Privacy Policy
Last updated June 2, 2026.
Aplodex (“we,” “us,” or “the service”) operates aplodex.com and a private, access-gated workspace. This policy explains what data we collect, how we use it, how we store it, and the choices you have. It covers data you give us directly and data we access on your behalf from connected services such as WHOOP.
What we collect
Account and contact data. When you sign in or contact us, we process your name, email address, and the contents of messages you send. Sign-in uses a one-time emailed code; we do not store your password in readable form.
Usage data. Standard server logs (IP address, browser type, timestamps) generated when you load a page.

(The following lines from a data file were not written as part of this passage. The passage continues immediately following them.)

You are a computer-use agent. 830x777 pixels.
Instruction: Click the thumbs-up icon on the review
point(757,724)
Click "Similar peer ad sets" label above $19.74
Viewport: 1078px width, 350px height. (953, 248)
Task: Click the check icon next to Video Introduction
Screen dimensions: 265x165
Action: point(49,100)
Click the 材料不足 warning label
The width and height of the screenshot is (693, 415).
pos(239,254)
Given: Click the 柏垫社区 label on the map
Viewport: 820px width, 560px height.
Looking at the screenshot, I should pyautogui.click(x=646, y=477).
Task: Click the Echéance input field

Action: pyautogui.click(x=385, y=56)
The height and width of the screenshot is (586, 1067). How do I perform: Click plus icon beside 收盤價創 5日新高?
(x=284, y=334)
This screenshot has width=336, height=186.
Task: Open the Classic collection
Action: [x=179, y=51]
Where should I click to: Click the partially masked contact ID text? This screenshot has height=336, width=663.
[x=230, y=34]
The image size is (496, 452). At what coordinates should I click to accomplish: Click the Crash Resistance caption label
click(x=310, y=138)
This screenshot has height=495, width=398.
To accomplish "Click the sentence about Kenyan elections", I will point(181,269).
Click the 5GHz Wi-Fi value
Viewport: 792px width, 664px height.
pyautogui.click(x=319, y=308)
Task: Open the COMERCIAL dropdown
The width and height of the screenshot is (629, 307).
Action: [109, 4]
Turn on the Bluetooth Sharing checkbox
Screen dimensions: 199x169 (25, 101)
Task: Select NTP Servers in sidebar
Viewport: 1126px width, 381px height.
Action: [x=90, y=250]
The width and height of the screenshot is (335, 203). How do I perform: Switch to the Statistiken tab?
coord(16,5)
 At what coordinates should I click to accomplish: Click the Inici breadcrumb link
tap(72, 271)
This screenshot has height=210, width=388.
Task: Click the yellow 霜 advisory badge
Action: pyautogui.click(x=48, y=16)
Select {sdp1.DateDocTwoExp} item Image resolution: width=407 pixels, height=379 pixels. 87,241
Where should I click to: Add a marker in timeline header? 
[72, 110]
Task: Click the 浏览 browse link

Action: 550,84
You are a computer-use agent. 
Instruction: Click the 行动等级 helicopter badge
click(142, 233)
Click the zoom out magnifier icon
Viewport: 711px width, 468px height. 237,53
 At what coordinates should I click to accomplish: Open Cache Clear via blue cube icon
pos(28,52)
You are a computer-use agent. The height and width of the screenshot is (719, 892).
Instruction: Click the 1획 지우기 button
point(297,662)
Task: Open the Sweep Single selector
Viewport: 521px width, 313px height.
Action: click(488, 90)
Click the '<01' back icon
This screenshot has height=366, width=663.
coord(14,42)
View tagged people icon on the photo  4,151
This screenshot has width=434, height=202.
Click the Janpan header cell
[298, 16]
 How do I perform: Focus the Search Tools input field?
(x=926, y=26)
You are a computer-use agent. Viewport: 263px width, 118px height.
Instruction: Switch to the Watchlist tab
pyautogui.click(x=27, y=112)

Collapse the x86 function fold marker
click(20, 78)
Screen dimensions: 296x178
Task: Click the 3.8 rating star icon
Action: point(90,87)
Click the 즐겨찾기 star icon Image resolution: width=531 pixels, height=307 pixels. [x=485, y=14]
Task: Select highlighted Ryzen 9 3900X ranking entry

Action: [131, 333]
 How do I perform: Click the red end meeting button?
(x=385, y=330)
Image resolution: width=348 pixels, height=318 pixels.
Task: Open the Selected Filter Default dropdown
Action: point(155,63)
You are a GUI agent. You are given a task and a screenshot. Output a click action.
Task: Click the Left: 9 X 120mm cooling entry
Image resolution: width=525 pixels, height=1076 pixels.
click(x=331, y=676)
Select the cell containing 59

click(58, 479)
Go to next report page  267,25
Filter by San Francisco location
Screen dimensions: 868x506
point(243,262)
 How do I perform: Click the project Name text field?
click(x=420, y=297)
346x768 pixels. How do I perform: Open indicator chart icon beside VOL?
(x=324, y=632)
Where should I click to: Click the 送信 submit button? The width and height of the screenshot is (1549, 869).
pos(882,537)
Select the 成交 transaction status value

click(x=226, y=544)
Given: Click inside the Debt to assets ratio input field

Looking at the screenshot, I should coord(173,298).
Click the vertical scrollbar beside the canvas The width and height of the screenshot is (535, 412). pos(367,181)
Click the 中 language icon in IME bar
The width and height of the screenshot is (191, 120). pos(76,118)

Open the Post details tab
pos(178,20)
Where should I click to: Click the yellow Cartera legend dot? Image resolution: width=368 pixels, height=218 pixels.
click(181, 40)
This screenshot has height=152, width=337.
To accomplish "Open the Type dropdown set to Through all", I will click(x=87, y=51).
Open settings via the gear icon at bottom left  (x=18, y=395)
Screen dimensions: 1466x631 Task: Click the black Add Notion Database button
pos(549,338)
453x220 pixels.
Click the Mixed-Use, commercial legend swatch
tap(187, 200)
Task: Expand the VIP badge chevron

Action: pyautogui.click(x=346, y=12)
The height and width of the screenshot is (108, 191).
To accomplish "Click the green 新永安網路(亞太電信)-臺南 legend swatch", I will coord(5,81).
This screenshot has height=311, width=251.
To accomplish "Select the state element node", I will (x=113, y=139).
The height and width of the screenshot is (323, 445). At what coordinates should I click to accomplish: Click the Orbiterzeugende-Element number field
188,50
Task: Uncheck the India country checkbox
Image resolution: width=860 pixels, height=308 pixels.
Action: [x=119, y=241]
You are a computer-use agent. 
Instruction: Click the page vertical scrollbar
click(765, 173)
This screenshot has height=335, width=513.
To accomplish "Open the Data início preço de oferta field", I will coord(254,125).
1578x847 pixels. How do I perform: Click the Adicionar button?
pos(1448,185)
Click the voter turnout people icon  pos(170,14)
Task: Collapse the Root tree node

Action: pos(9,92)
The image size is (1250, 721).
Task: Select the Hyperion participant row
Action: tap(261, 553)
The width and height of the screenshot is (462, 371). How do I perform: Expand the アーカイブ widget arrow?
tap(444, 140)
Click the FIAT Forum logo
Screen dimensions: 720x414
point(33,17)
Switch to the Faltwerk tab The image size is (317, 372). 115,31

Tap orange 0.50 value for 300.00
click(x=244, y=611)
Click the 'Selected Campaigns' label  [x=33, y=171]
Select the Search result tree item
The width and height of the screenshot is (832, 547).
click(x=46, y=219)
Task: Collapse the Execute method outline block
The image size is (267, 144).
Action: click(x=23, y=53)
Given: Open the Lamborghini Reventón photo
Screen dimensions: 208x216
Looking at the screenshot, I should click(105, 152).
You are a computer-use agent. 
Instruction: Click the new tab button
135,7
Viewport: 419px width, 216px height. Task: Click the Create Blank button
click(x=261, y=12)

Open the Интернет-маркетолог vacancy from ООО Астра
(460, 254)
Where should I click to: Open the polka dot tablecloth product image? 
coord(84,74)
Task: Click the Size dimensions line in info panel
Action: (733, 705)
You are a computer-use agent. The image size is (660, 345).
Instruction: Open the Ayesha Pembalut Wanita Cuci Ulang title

We use Cloudflare Turnstile on the contact form to block automated abuse.
Health data from connected services.If you connect a third-party health account such as WHOOP, we access only the data categories you authorize. For WHOOP this may include recovery (including heart-rate variability and resting heart rate), sleep (duration and timing), daily cycle and strain, workouts, and basic profile and body-measurement details. We request these through WHOOP’s OAuth flow and you approve the exact scopes before any data is shared.
How we use it
Health data is used solely to power a personal dashboard for the individual who connected the account: computing a daily readiness score, showing trends, and generating a short written summary of the day. We do not use your health data for advertising. We do not sell it, rent it, or share it with data brokers. We do not use it to build profiles for anyone other than you.
Account and contact data is used to operate the service, respond to you, and keep the platform secure.
Third parties and AI processing
We rely on a small set of processors that handle data only on our instructions: Supabase (database hosting), Vercel (application hosting), Google (transactional email delivery), and Cloudflare (bot protection). To generate the written daily summary, a limited set of derived metrics (for example, the readiness score and sleep hours) may be sent to Anthropic’s API. We do not send this data to any other third party and we do not authorize these processors to use it for their own purposes.
Storage and security
Data is stored in a managed Postgres database (Supabase), encrypted in transit. Access tokens for connected services are encrypted before they are stored. The dashboard and its data are restricted to the authenticated owner of the account; the application reads from our own database rather than calling connected services on page load.
Retention and your choices
You can disconnect a connected service such as WHOOP at any time, which revokes our access going forward. You can revoke Aplodex’s access directly from your WHOOP account settings as well. You may request deletion of the data we hold about you, including any imported health data, by emailing us. We delete data when it is no longer needed for the purpose it was collected, or on request, unless we are required to retain it by law.
Contact
Questions about this policy or a request to access or delete your data can go to privacy@aplodex.com. You can also reach us through the contact page.
We may update this policy as the service changes. The “last updated” date at the top reflects the most recent revision.